▶ WHAT TO DO
Pictures aside, repeat the listing below exactly.

▶ EXTRACTED MATERIAL

──────────────────────────────

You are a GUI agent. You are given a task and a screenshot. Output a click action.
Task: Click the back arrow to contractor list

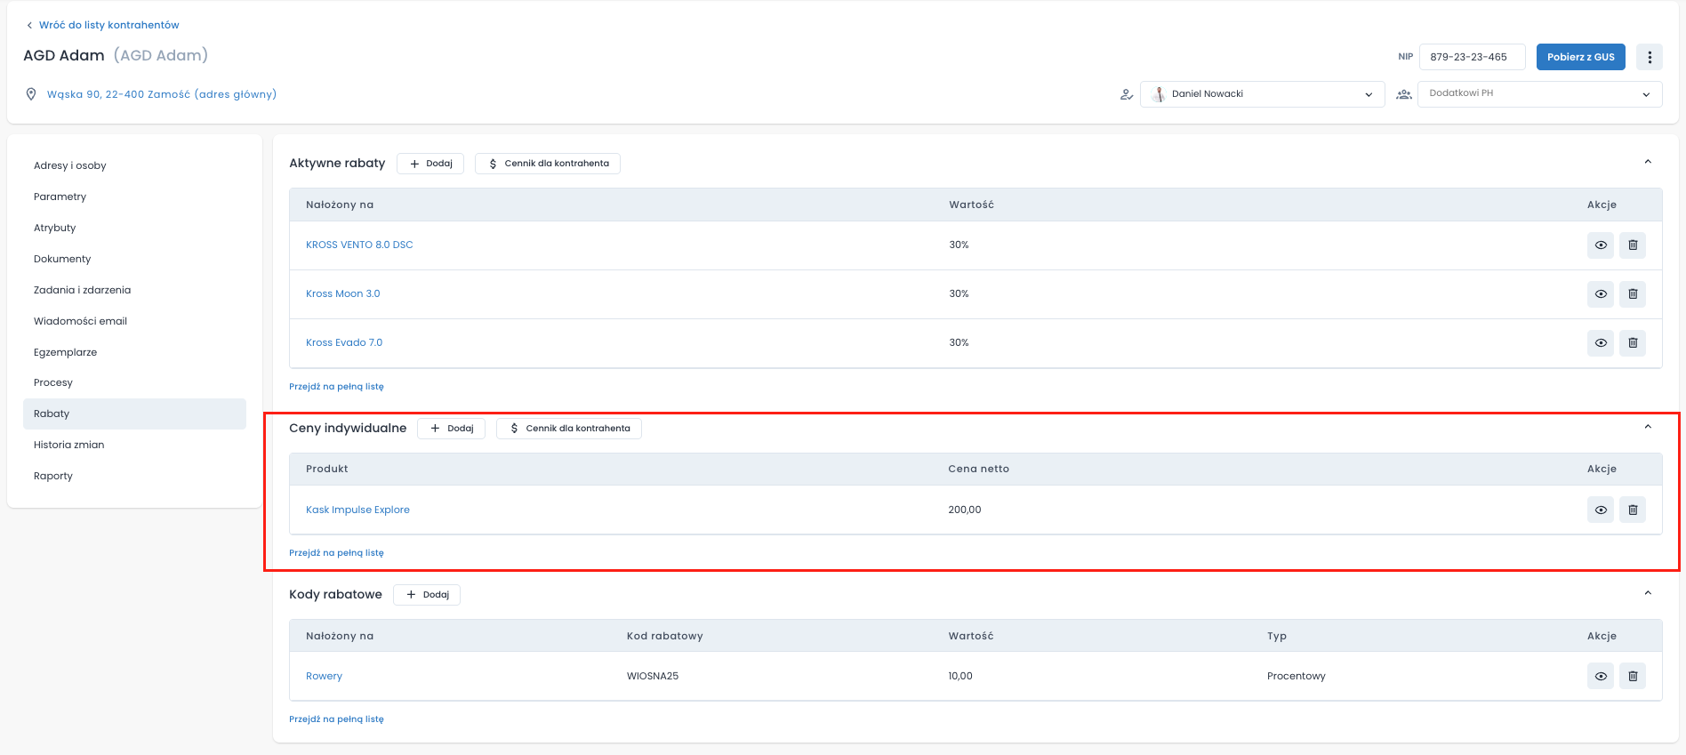pyautogui.click(x=29, y=26)
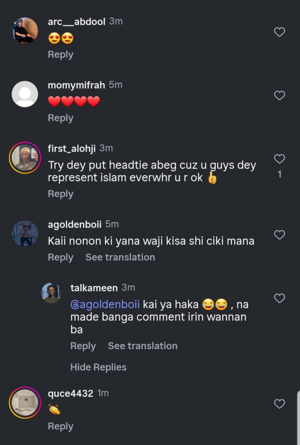The width and height of the screenshot is (300, 445).
Task: Open talkameen's username profile
Action: point(94,288)
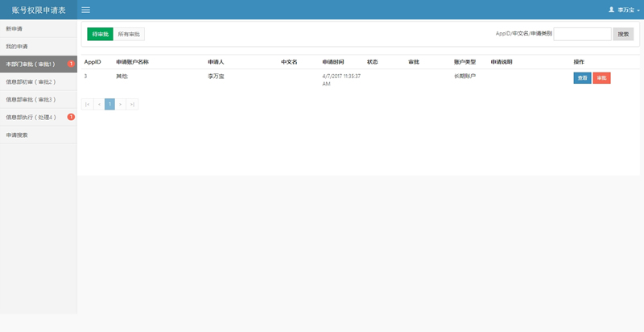Go to next page arrow
The width and height of the screenshot is (644, 332).
[120, 105]
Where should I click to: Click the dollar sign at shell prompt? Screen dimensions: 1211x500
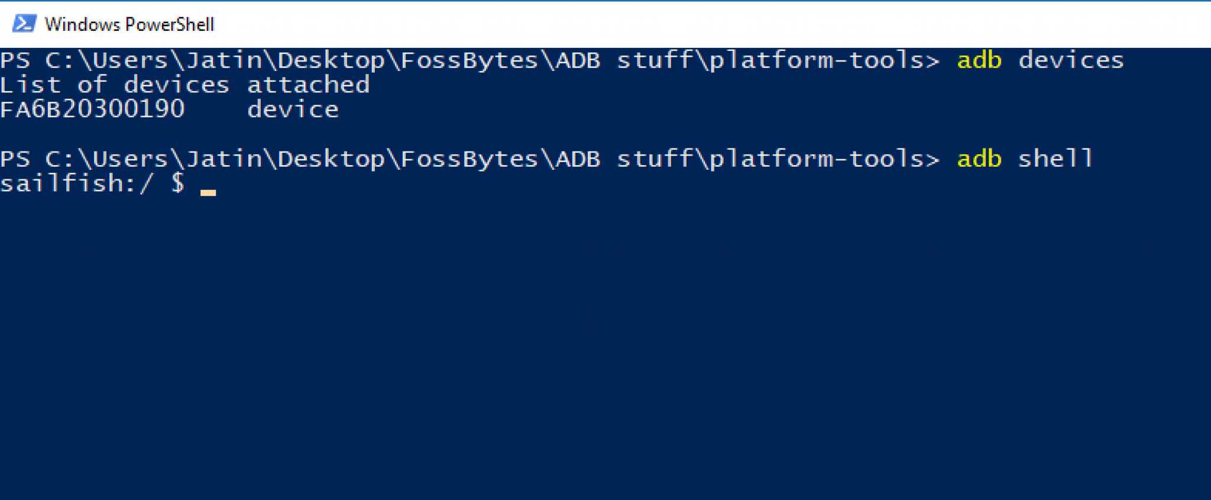(177, 183)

──────────────────────────────

▶ OUTPUT BELOW
You are a GUI agent. You are given a task and a screenshot. Output a click action.
Task: Click the back arrow to contractor list

pyautogui.click(x=29, y=26)
The width and height of the screenshot is (300, 445).
Task: Open talkameen's username profile
Action: point(94,288)
Go to next page arrow
The width and height of the screenshot is (644, 332).
[120, 105]
Where should I click to: Click the dollar sign at shell prompt? Screen dimensions: 1211x500
(177, 183)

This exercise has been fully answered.